Four grounds of recovery — in separate counts — are asserted in the complaint: (1) fraud and deceit; (2) unjust enrichment; (3) breach of warranty; and (4) equitable restitution. The complaint alleged among other things that plaintiff and defendant were engaged in the production, refining and marketing of petroleum products; that from April, 1943 to June, 1944, plaintiff bought from defendant several separate shipments of Diesel fuel which defendant shipped by rail in tank car lots from its refinery in Illinois to plaintiff at a point on the eastern seaboard; that during this period war-time regulations were in effect, which had been adopted in order to make it possible for petroleum distributors on the eastern seaboard to sell petroleum products shipped by rail from the middle west at a price equivalent to the price at which petroleum products shipped by tanker from the Texas Gulf coast could be sold. Under this regulation, purchasers of petroleum products from the middle western area became entitled to compensation for certain portions of the cost price of petroleum products at middle western points. The regulation, in substance, contained the further provision that the compensatory payments would not be allowed or made to the extent that an overceiling price was involved in any particular transaction. In other words, in order to maintain ceiling prices the United States Government paid such distributor a subsidy.

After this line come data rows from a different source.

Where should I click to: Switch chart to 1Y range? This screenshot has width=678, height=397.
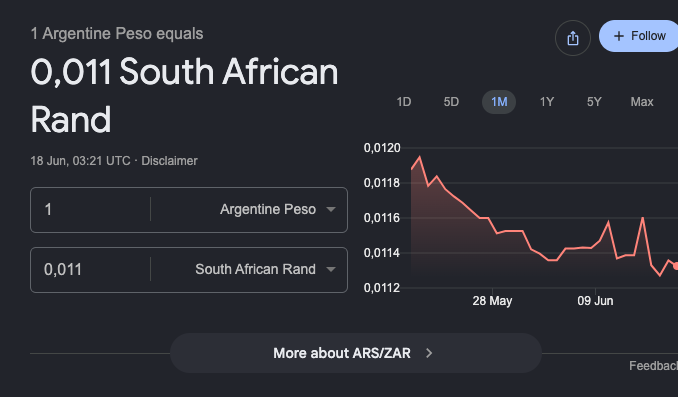coord(547,102)
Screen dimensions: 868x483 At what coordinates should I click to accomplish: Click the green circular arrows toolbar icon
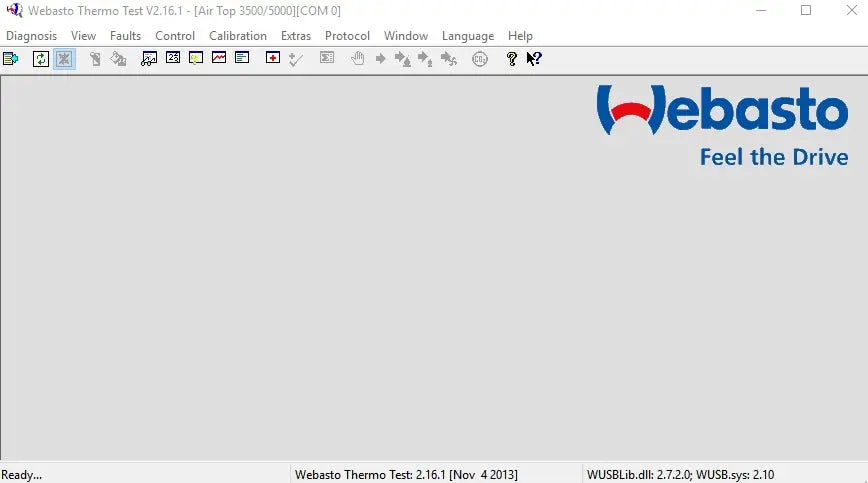pyautogui.click(x=41, y=59)
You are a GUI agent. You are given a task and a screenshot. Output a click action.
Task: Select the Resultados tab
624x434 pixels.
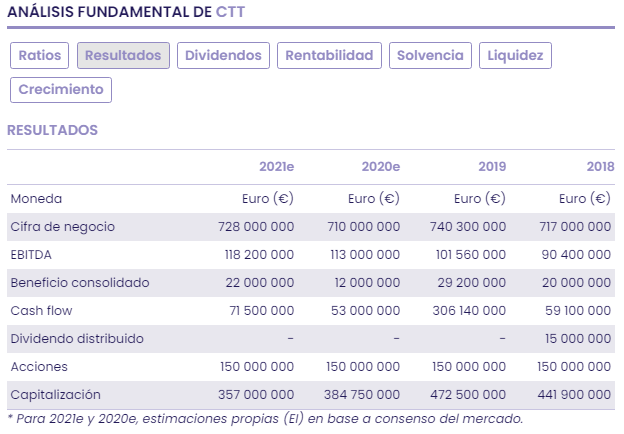[123, 56]
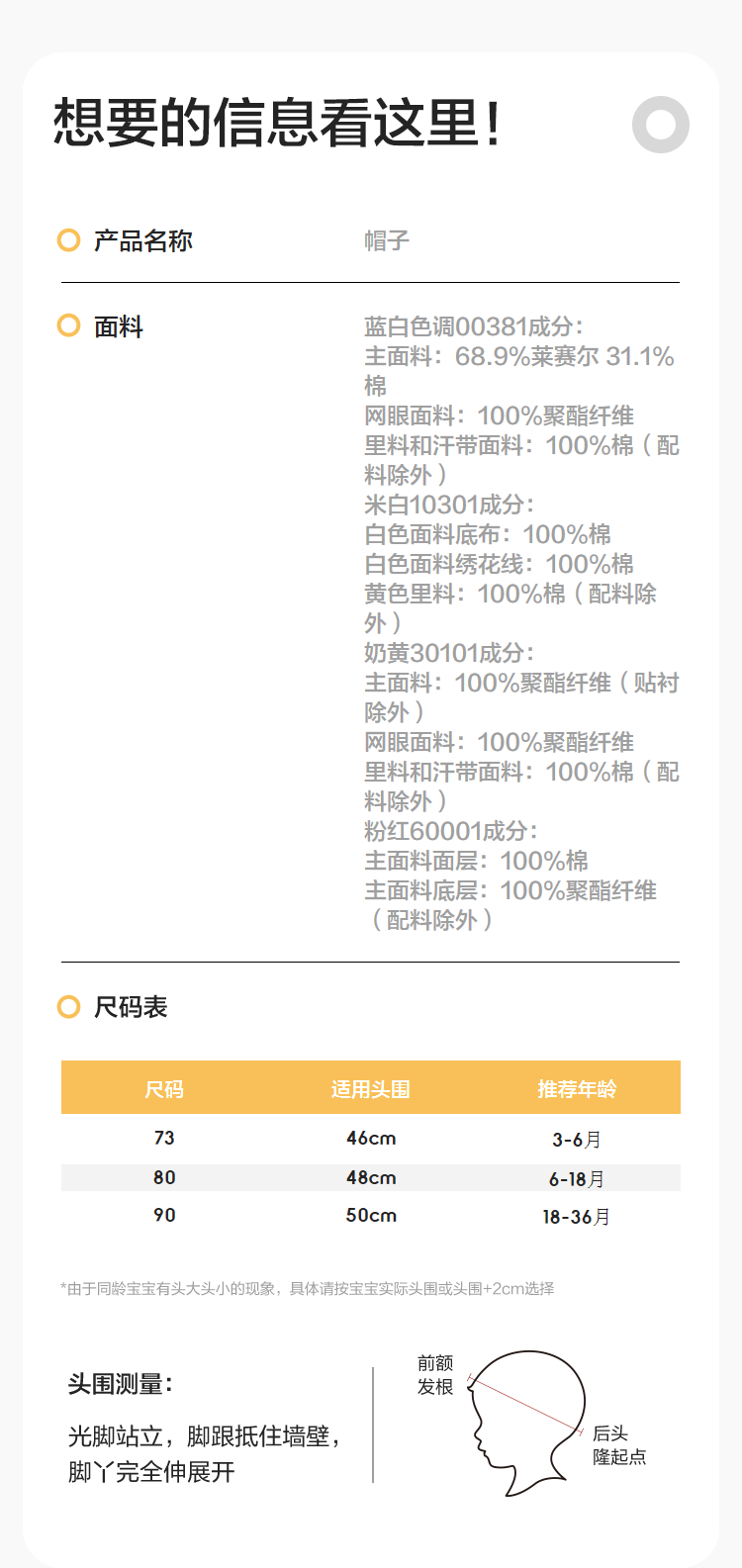Click the 头围测量 heading
The width and height of the screenshot is (742, 1568).
click(120, 1384)
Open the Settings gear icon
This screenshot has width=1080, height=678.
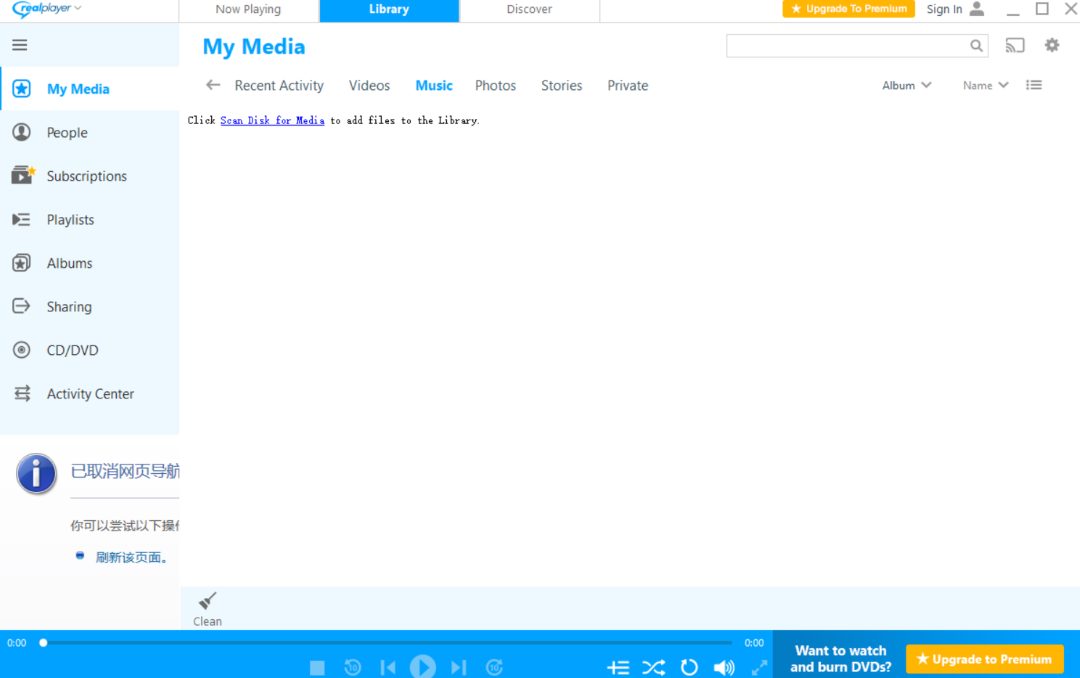tap(1051, 45)
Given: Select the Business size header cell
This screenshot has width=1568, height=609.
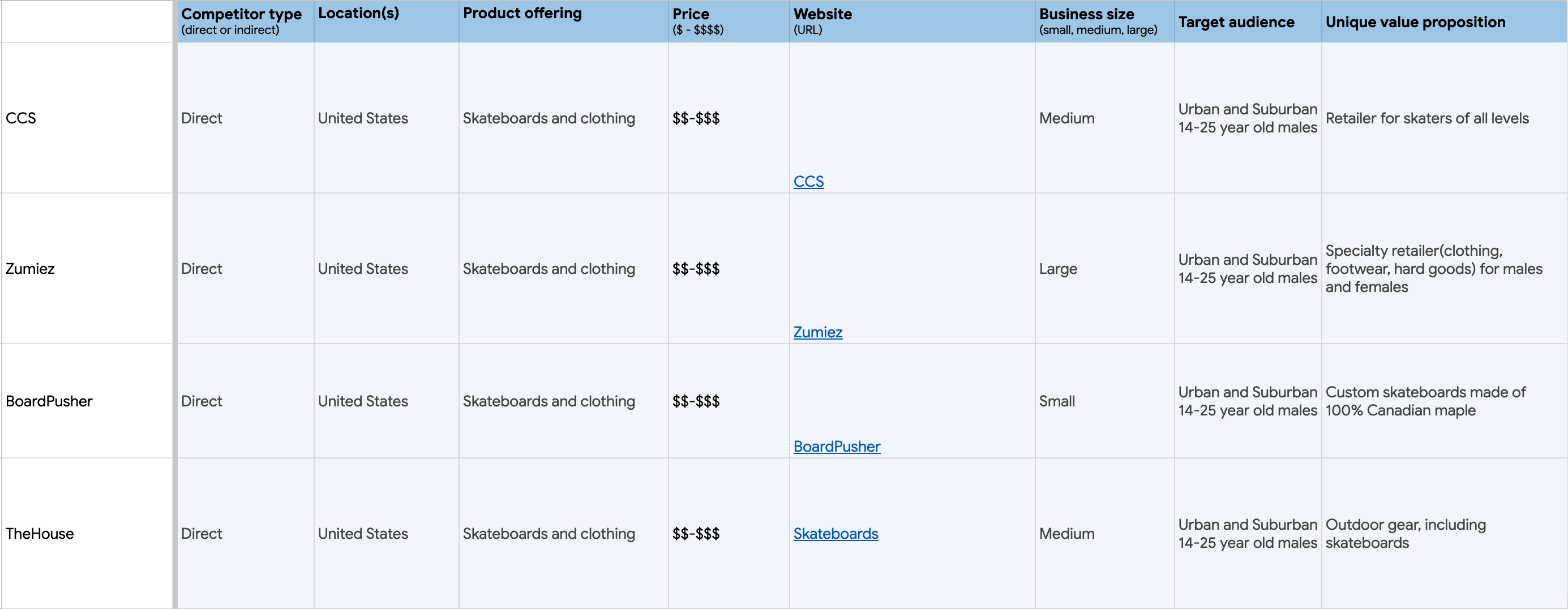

The complaint also alleged that the maximum price applicable to the shipments of fuel which plaintiff purchased from defendant could not be determined by plaintiff from any source whatever except from defendant. Plaintiff, therefore, at the time of making each and every purchase, demanded and received from defendant an unequivocal representation and guarantee in writing to the effect that each and every shipment was sold and billed at a price within the OPA regulation; that on the basis of such representations plaintiff paid defendant the prices charged for the fuel, and collected from the Government the compensatory adjustments with respect to each shipment.
The complaint further alleged that in April, 1947, a final audit was made of plaintiff's accounts by certified public accountants employed by the Government, and plaintiff then for the first time learned that the statements of defendant with respect to the applicable ceiling prices for the fuel sold to plaintiff were false; that defendant, by such false representations, had caused plaintiff to pay defendant prices which were in excess of authorized ceiling prices; and that on account of defendant's false representations plaintiff was compelled to and did pay to the Government $28,152, representing compensatory adjustment payments which plaintiff had received from the Government.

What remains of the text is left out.